Task statement:
Copy out all the lines of the data that hold the word "agent".

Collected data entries

——

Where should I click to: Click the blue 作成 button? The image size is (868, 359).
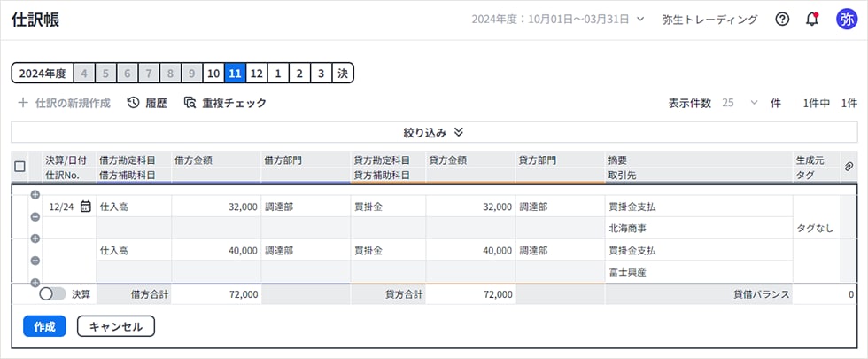(x=44, y=326)
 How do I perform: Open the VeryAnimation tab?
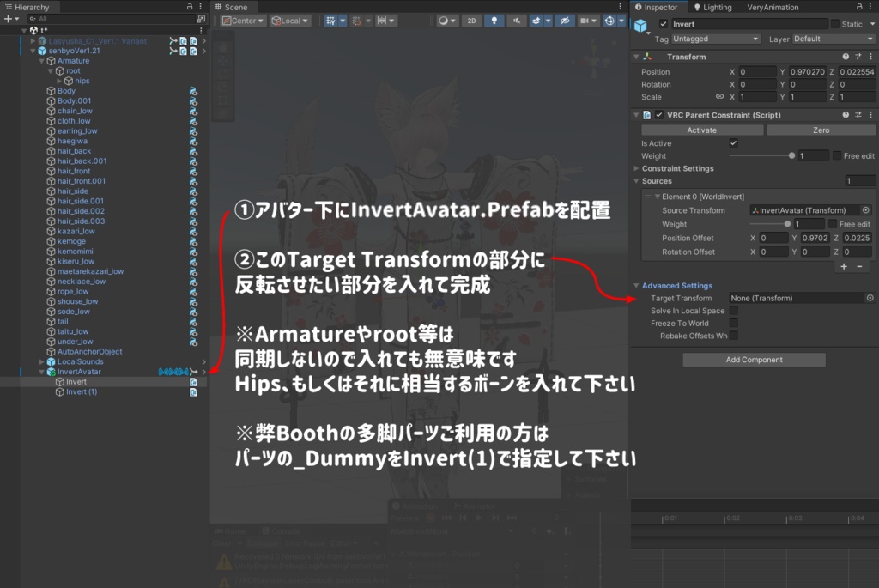coord(773,7)
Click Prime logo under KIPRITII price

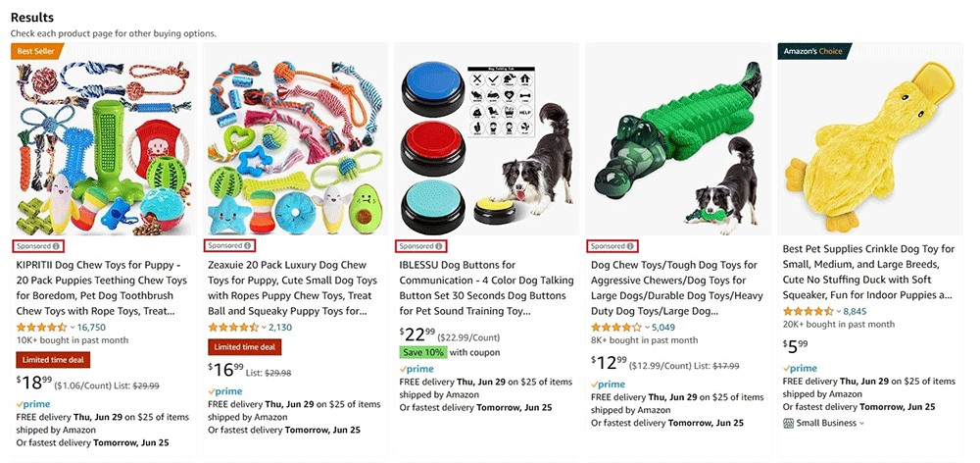pos(33,403)
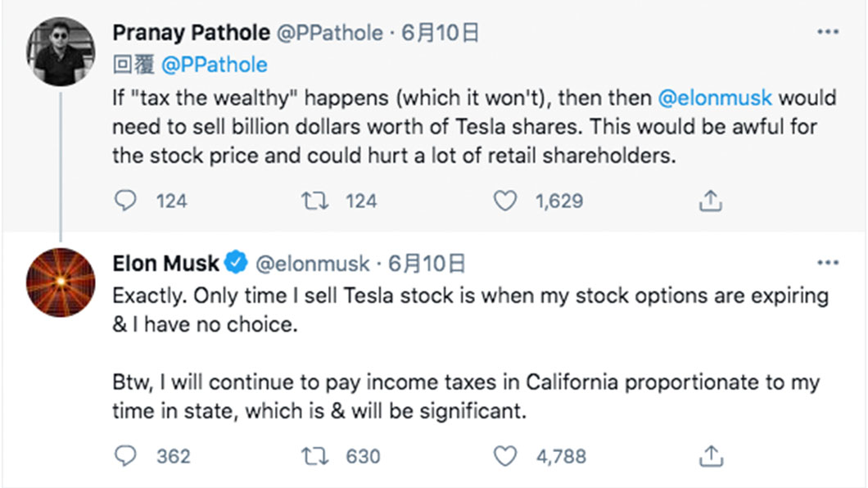Image resolution: width=868 pixels, height=488 pixels.
Task: Reply to Elon Musk's tweet
Action: click(125, 456)
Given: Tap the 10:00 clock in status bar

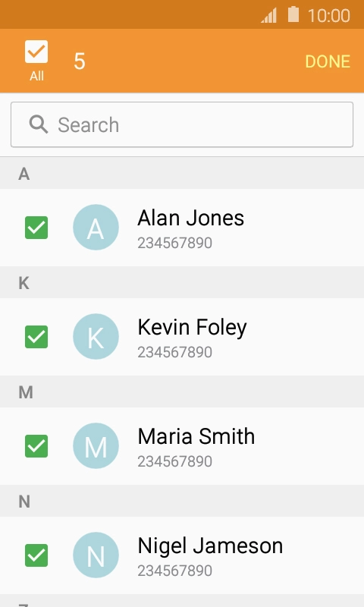Looking at the screenshot, I should (329, 16).
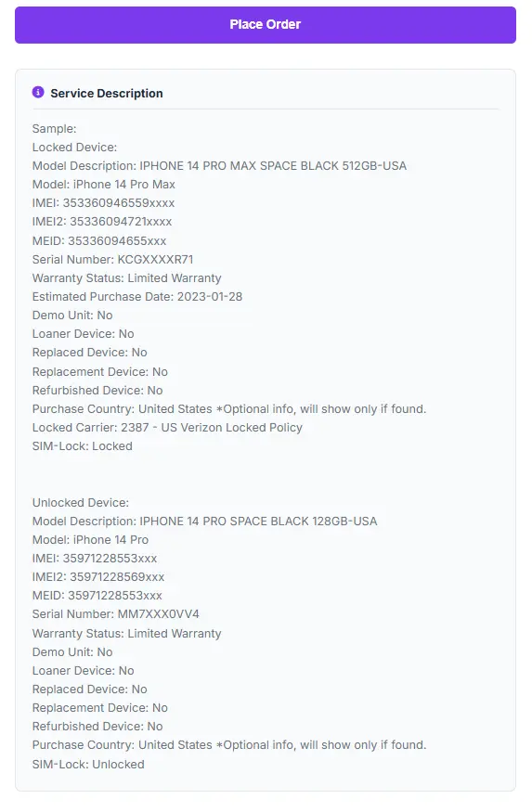Viewport: 532px width, 812px height.
Task: Click serial number MM7XXX0VV4 line
Action: [x=115, y=614]
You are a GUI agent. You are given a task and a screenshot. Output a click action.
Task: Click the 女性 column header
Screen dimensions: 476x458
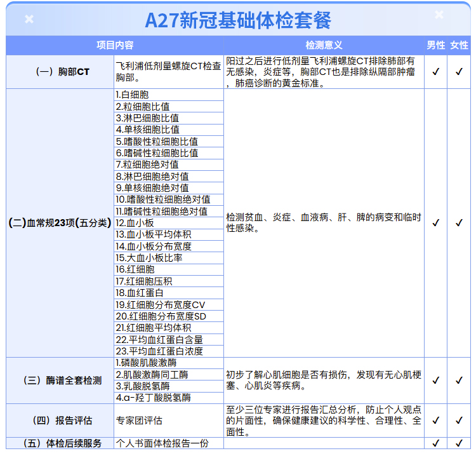(459, 46)
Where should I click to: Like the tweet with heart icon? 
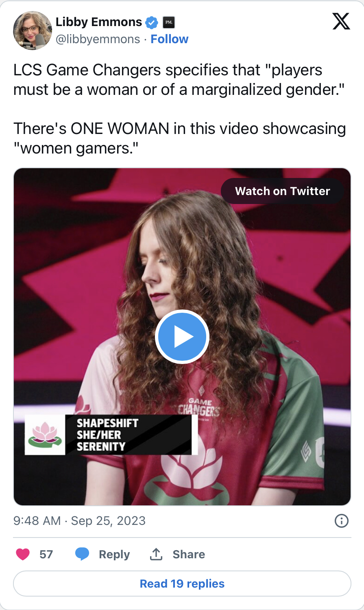click(x=23, y=554)
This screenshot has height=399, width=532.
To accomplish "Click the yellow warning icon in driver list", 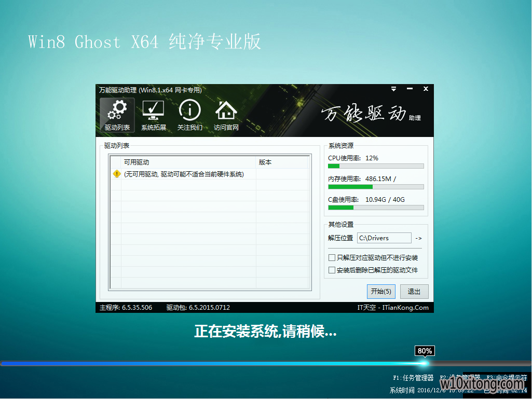I will click(x=117, y=174).
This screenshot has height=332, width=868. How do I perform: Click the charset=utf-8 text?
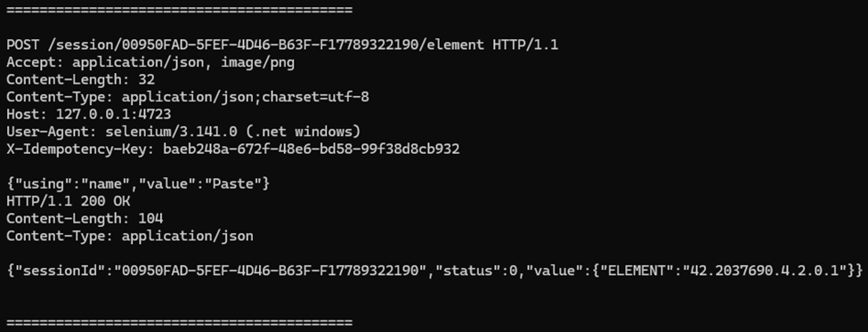[315, 97]
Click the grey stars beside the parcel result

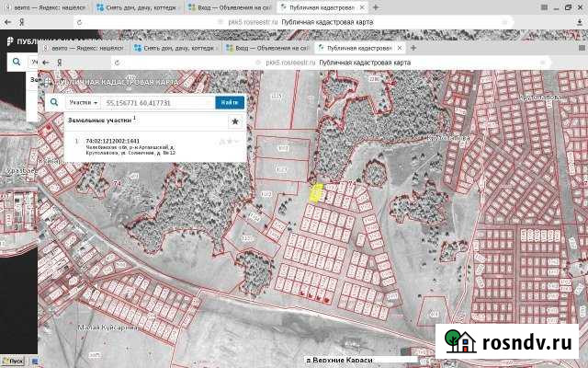[229, 141]
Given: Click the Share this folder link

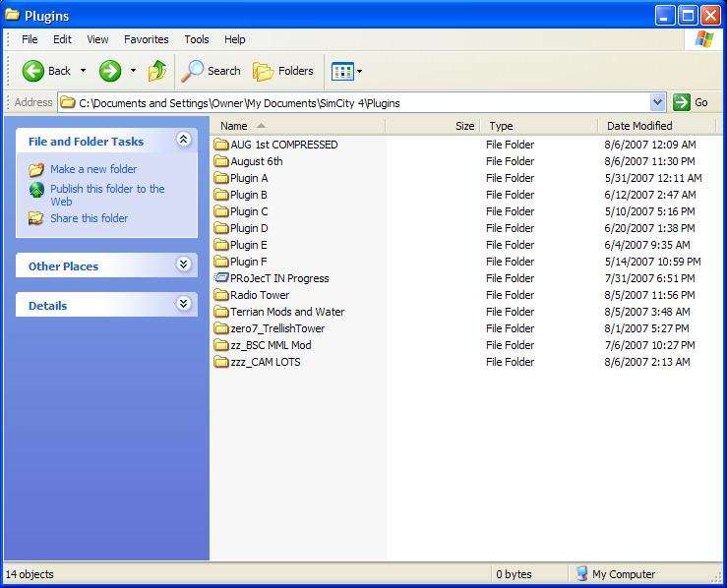Looking at the screenshot, I should tap(89, 218).
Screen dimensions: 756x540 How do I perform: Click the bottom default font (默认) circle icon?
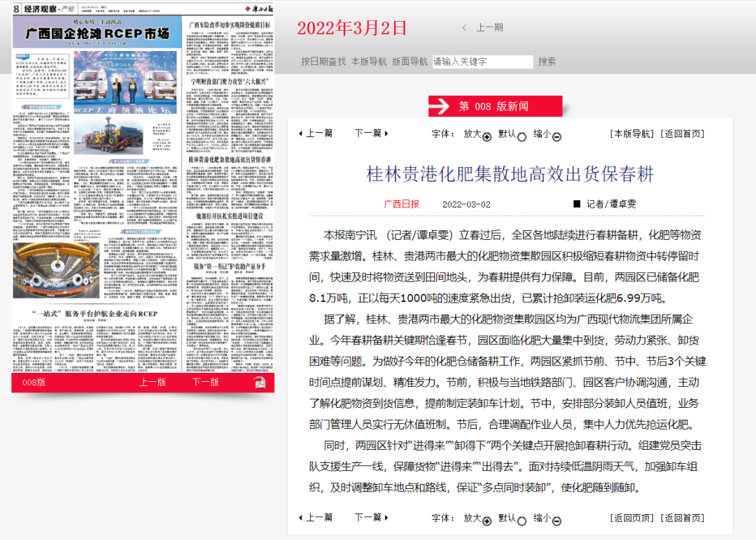point(522,520)
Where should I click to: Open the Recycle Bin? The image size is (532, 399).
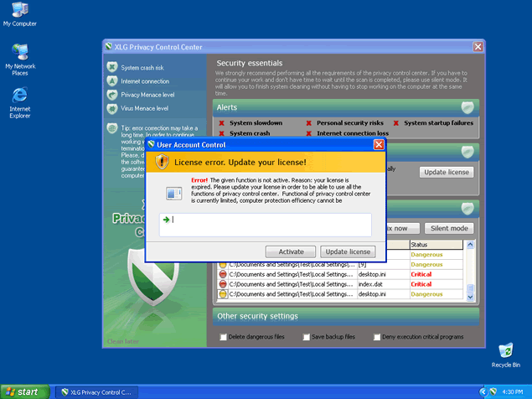coord(505,350)
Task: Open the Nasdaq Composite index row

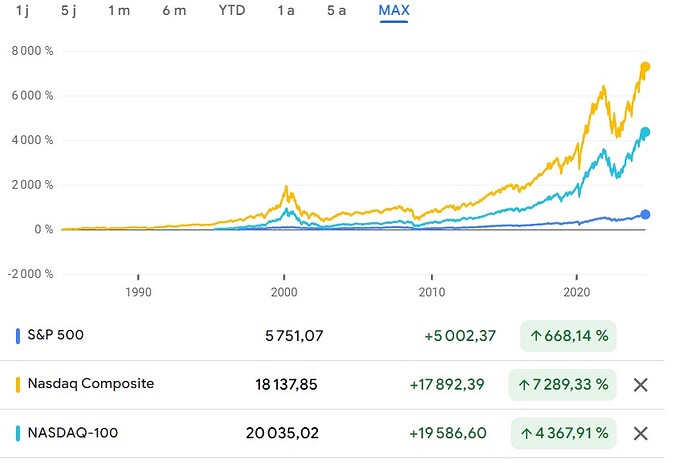Action: [91, 384]
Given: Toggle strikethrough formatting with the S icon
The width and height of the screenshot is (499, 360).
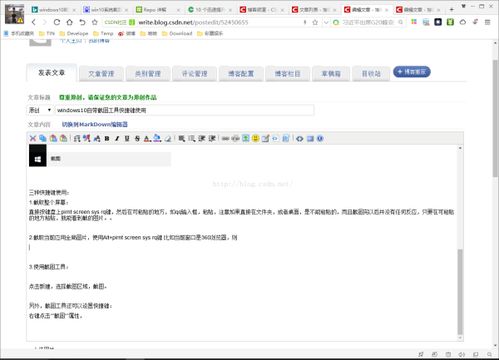Looking at the screenshot, I should pyautogui.click(x=137, y=139).
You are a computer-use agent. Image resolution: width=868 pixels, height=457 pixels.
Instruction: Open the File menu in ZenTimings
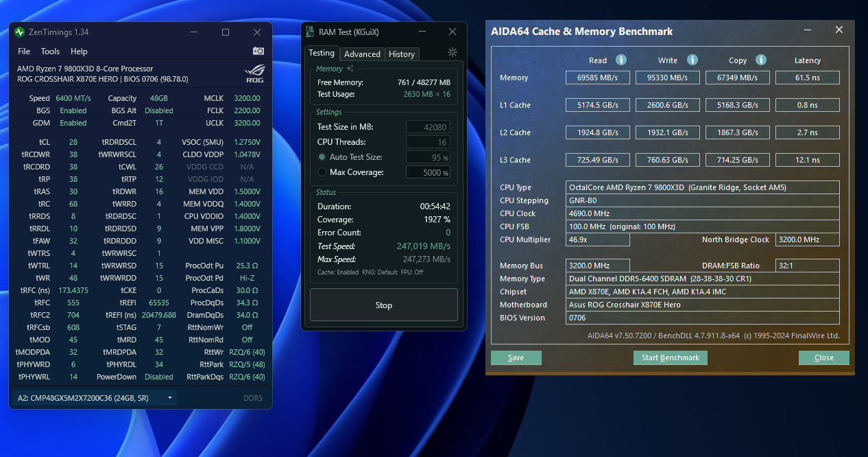pos(24,51)
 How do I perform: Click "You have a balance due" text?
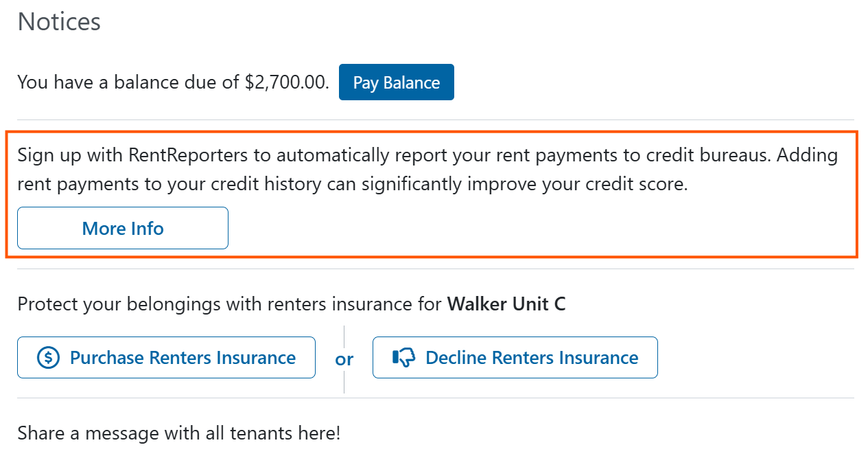coord(128,82)
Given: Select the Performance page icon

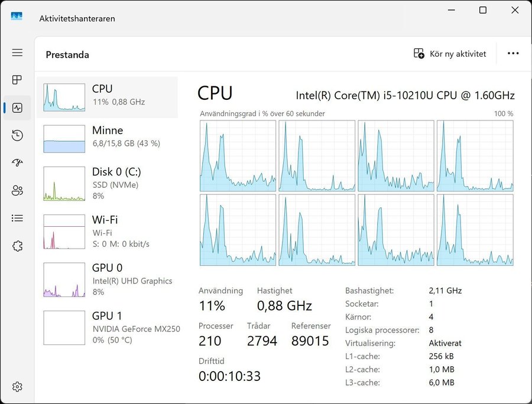Looking at the screenshot, I should pyautogui.click(x=17, y=108).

——

Response to the exercise:
You are a GUI agent. You are given a task and a screenshot. Output a click action.
You are a computer-use agent. Image resolution: width=868 pixels, height=457 pixels.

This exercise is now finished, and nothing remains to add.